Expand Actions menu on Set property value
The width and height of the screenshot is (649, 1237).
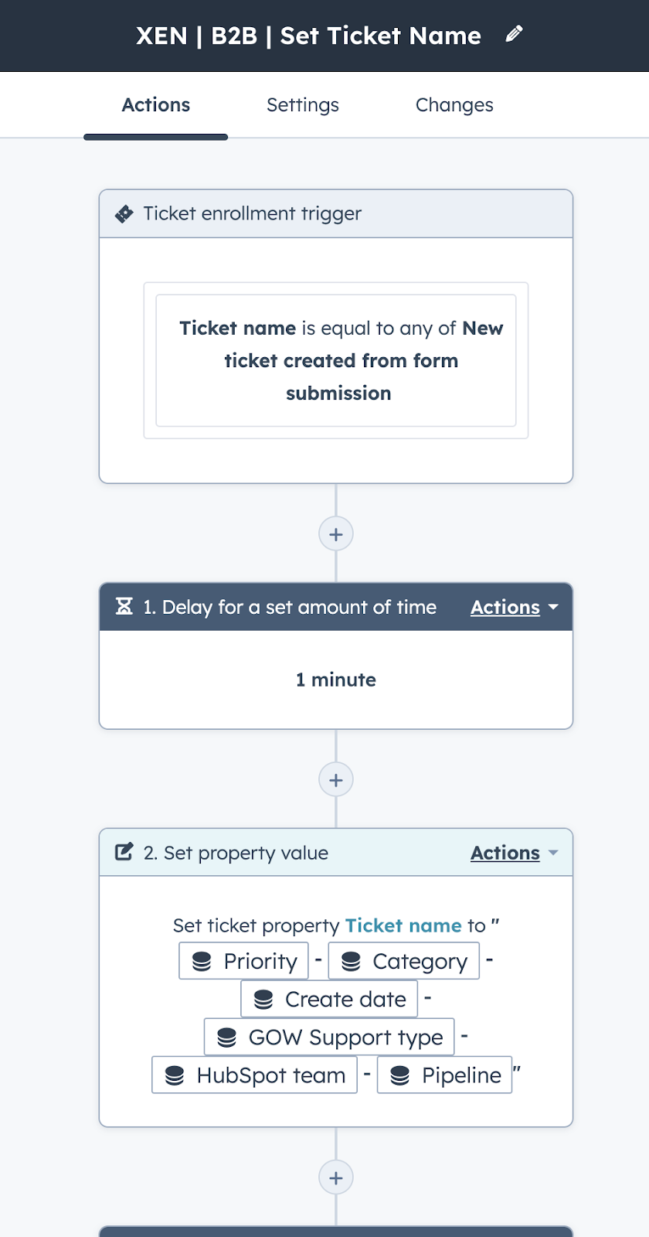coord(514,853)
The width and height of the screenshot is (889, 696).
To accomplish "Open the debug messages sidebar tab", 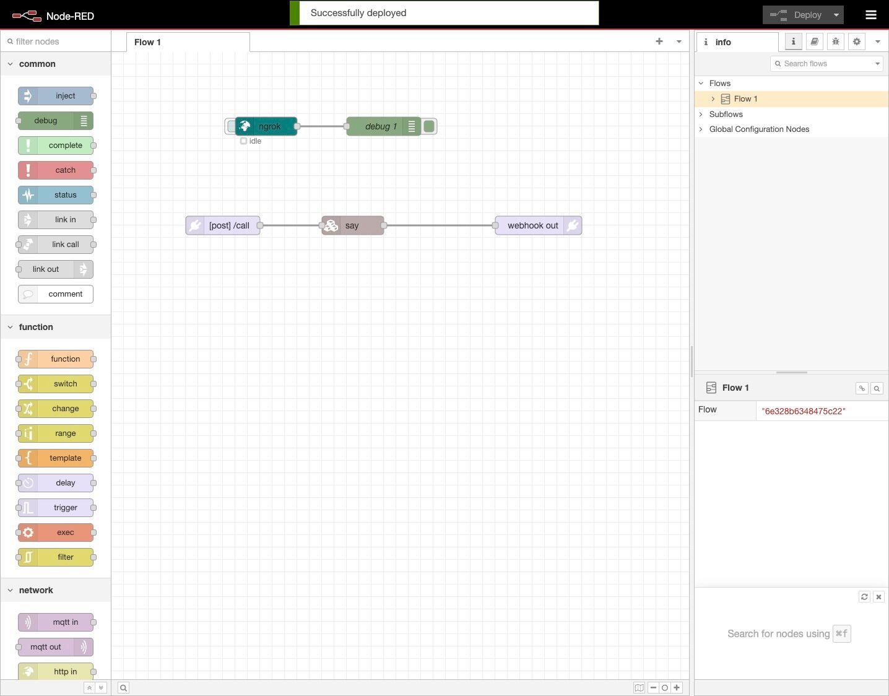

*Your instructions*: Repeat the records above exactly, without any pictures.

*Written response*:
Expand Actions menu on Set property value
The width and height of the screenshot is (649, 1237).
coord(514,853)
The width and height of the screenshot is (889, 696).
To accomplish "Open the debug messages sidebar tab", 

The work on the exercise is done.